:: What this task involves ::
Begin at the line containing "Image resolution: width=1002" and give again every line to the end of the records, exactly, without the pictures.

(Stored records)
········

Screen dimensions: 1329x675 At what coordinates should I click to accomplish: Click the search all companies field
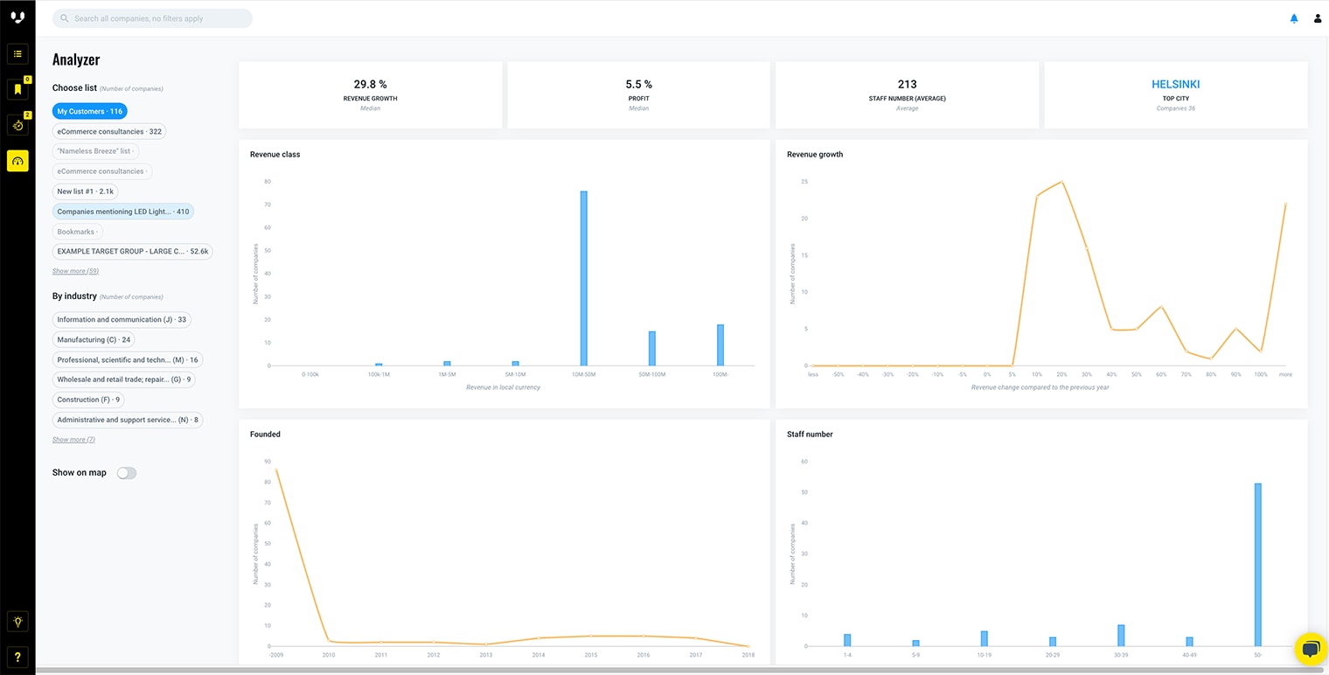click(x=153, y=18)
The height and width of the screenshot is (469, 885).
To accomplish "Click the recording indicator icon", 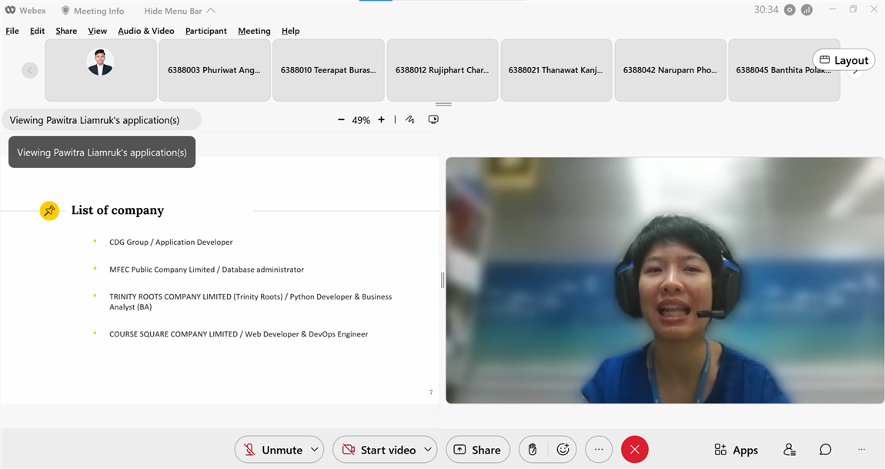I will tap(790, 10).
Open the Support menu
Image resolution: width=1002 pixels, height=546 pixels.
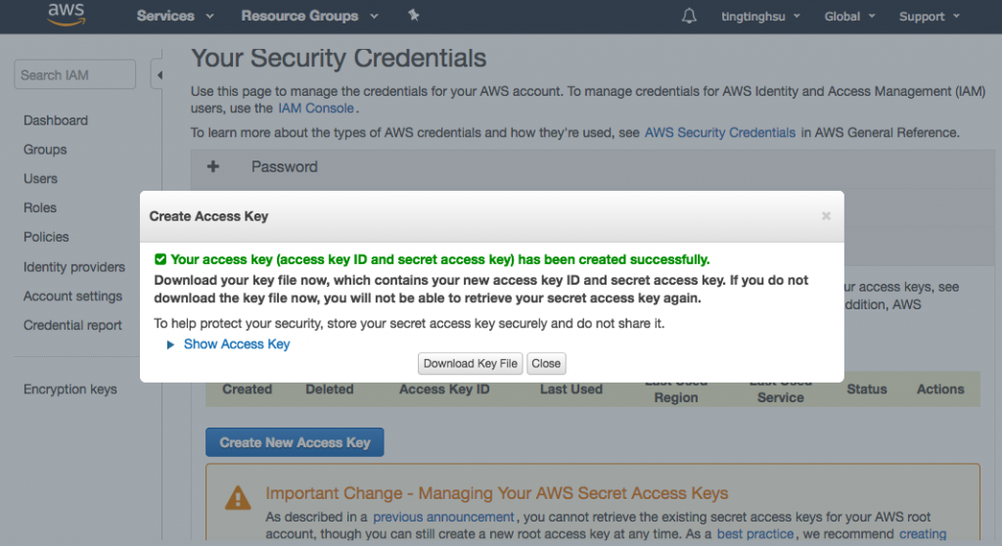(929, 17)
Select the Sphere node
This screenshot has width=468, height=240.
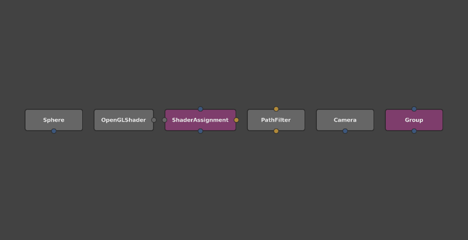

········

:: Task output ::
Image resolution: width=1002 pixels, height=546 pixels.
(929, 17)
Select the Sphere node
This screenshot has width=468, height=240.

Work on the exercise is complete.